Capt. Quayle's funeral was reported to have been very well attended with numerous Steam Packet directors in attendance. The service was conducted by the Reverend William Drury, after which his body was interred at Braddan Parish Cemetery.

==Awards==

===Pollock Rocks Rescue===
In 1841 Capt. Edward Quayle received awards from Lloyd's of London and the Royal Humane Society for rescuing the crew of a vessel which were stranded on the Pollock Rocks, Douglas Bay, during an easterly gale.
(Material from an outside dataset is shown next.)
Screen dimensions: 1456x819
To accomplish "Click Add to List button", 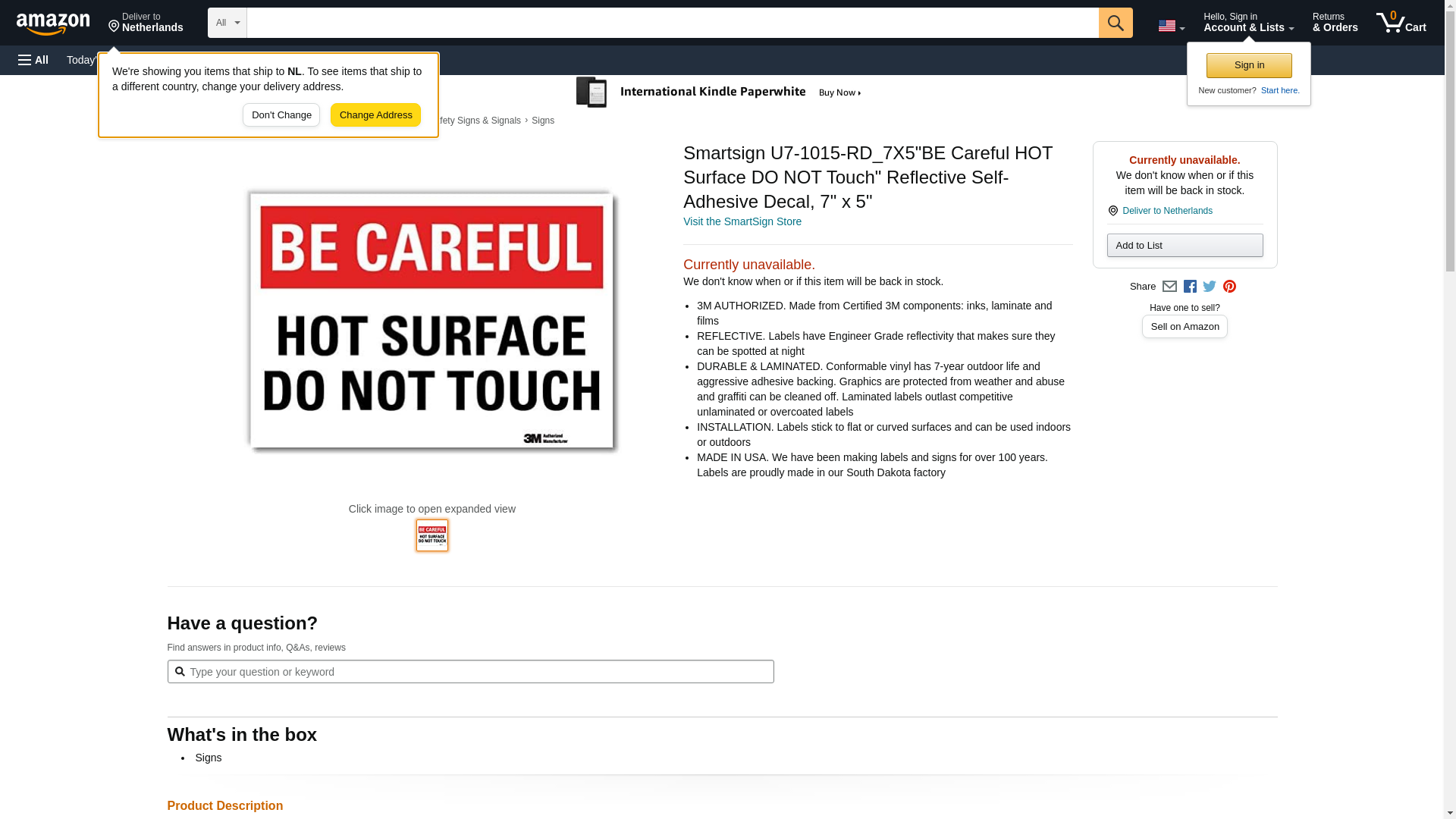I will (1184, 246).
On the night of Saturday 6 February, a smack named New Volunteer was making its way into Douglas Harbour in challenging conditions, having made passage from Whitehaven. Laden with a cargo of coal, freestone and gunpowder she struck upon the bar at the harbour entrance during which the tiller in the rudder head was broken resulting in the ship being driven onto the Pollock Rocks - a jagged crop of rocks situated on the northern side of Douglas Harbour.
Capt. Quayle led the rescue in the first of several small boats which made their way to the rocks, successfully taking off all the crew members.

In addition to the awards bestowed on him by Lloyd's of London and the Royal Humane Society, and on the recommendation of Sir William Hillary, Capt. Quayle was awarded a Silver Medal on behalf of the National Institution for the Preservation of Life from Shipwreck - the second time that particular award had been bestowed on him.